Advanced communication might have led us to confuse between being able to contact any person any time, and the probability that that person will pick up! It’s true that all hi-tech communication tools enable us to call any time, but the decision to pick up is still the prerogative of the receiver! In other words, what I am trying to highlight here is that all modern communication tools remain mere hi-tech applications if they are not utilized appropriately and wisely by people. More communication tools surely indicate more effective and smooth means for communicating, but do not necessarily mean more quality communication among people.
Have you been in an Airport, a train, or a bus lately? Just try to recall how many people, men, women, kids, had their head held up? How many of those had their faces turned to the person beside them for a chat? How many were just sitting there with no device in their hands? Now, how much Human Communication is there in this scene? True that the person on the other side of the machine is a parent, friend or a colleague, but let’s think of it; how profound and clear can a dialogue be when it happens virtually; when key elements of the effective communication process, like body language, tone, and/ or voice are not secured? The question is: in going full throttle into communication technology tools are we compromising our competence for social interaction? Whatever happened to intellectually stimulating dialogues? Whatever happened to shrewdly smart conversations? Whatever happened to sarcasm, analytical discussions, and beautiful articulation of vocabulary?

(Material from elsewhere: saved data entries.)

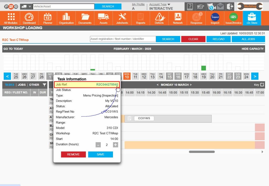Advance calendar with the right blue chevron

(x=255, y=76)
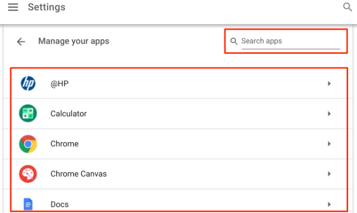Click the Settings search magnifier icon

tap(347, 7)

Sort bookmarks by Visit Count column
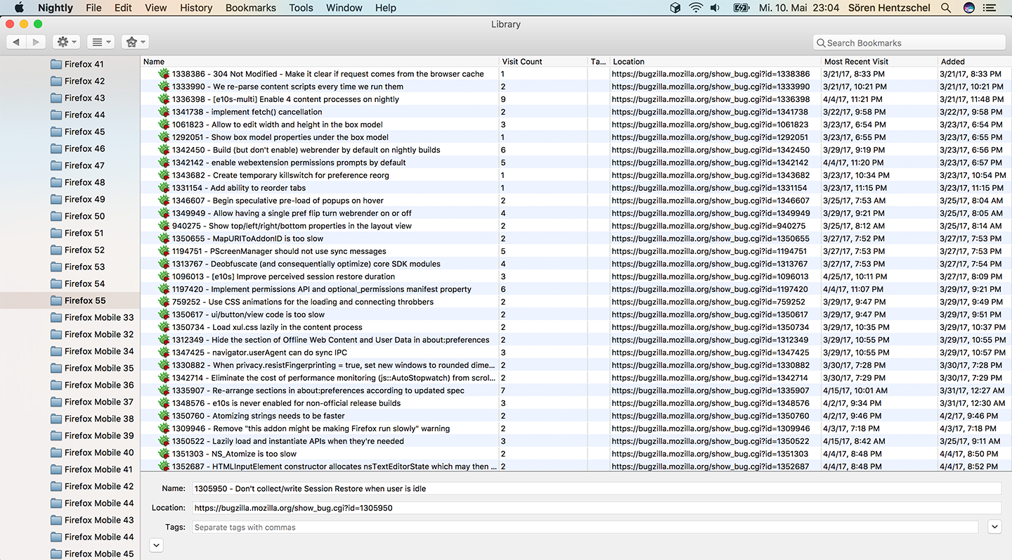tap(543, 61)
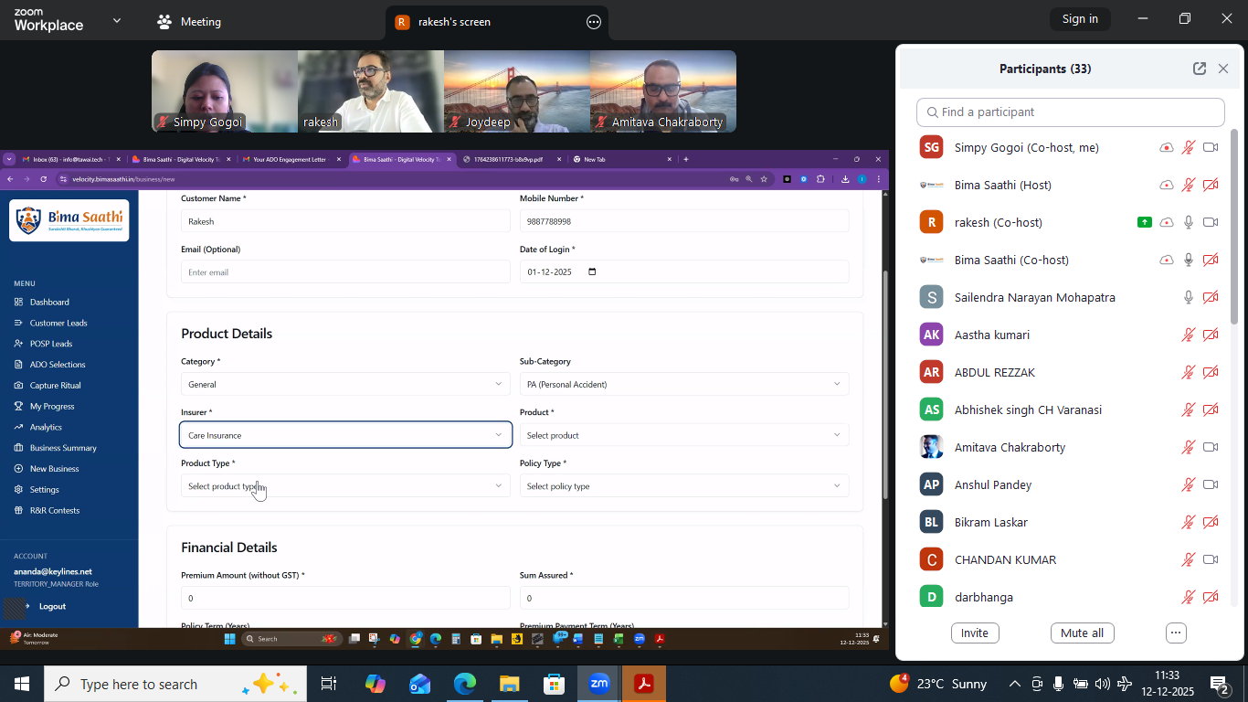Click the Mute all button
This screenshot has height=702, width=1248.
coord(1082,633)
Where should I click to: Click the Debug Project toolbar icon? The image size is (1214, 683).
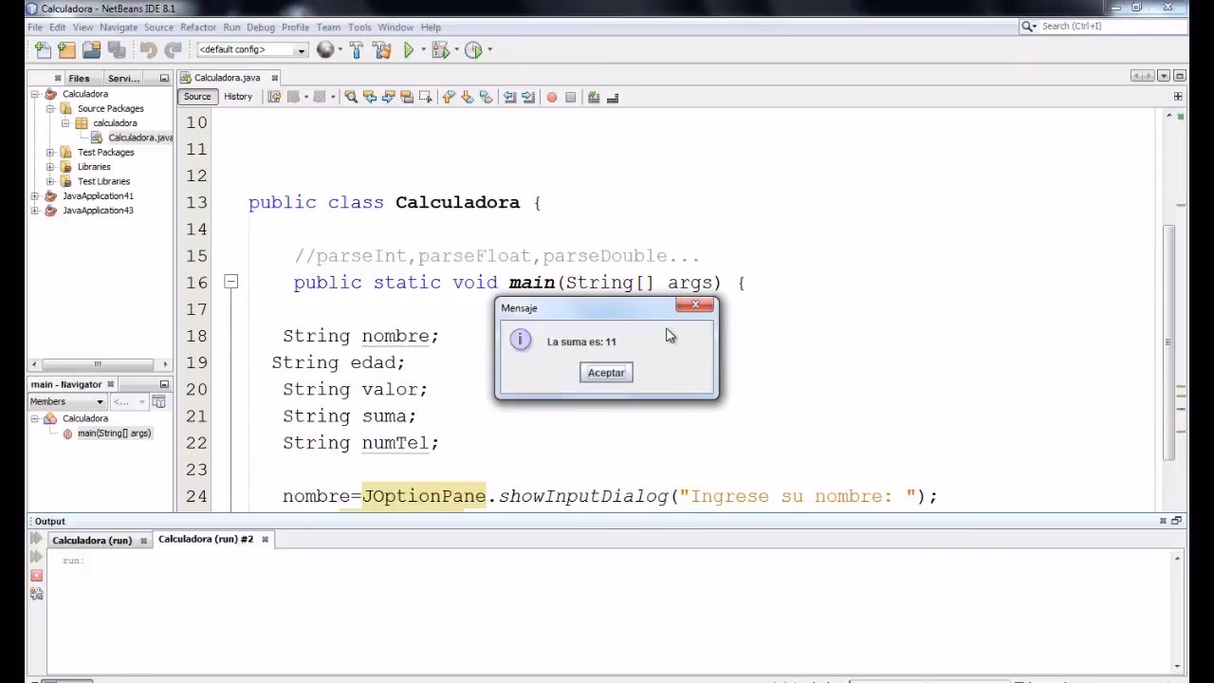(x=440, y=50)
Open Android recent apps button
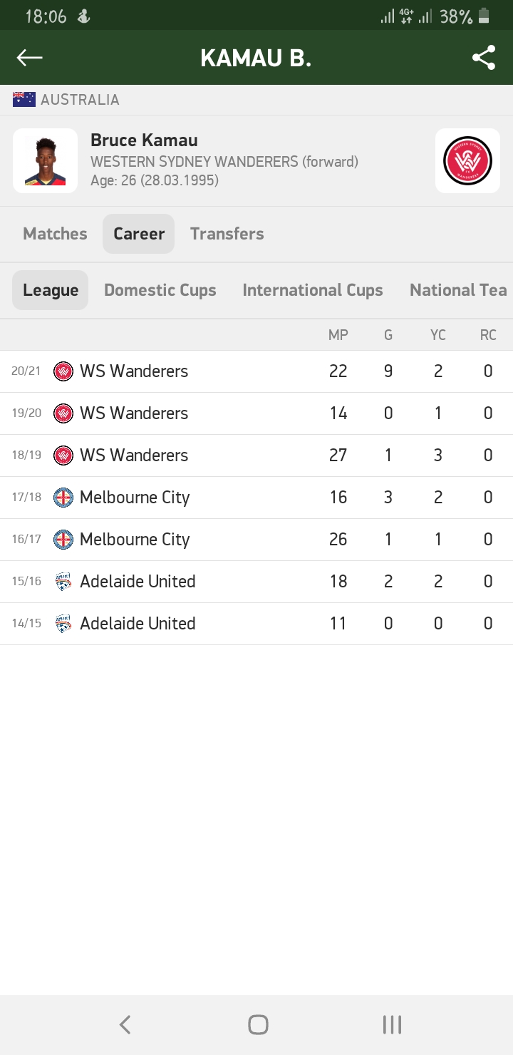513x1055 pixels. pyautogui.click(x=392, y=1025)
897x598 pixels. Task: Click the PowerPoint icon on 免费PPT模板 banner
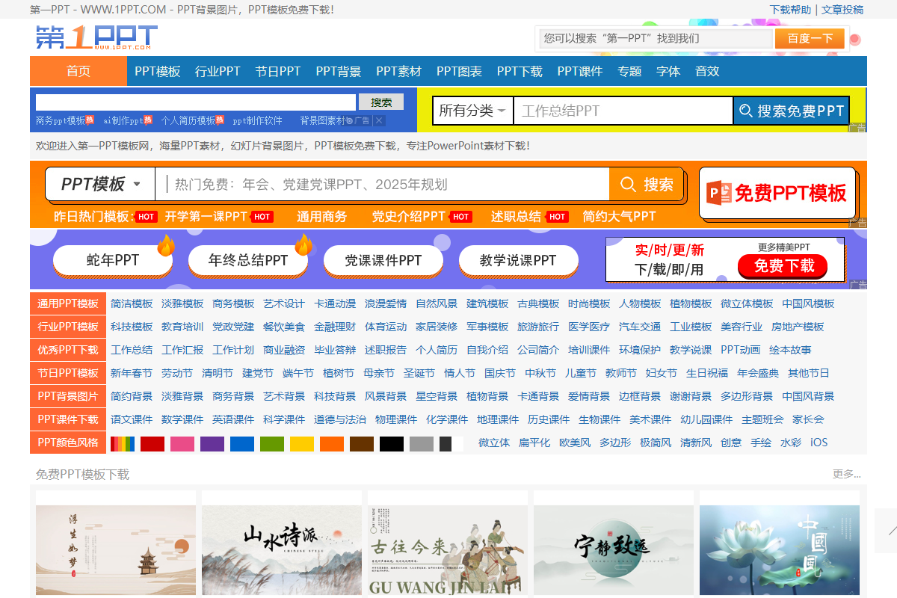tap(719, 193)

Now many would consider my statement as undermining for all the ingenious minds who invested thousands of hours to bring the iPhone to our World, or a call for conventionalism, or even an attack on modernization. Well, it is neither of the above! All what I am trying to say here is that advanced communication technology might have made communication faster and cheaper, but it did not make it better, as Great Communication remains at the discretion of the individual Human Being and his level of intellect.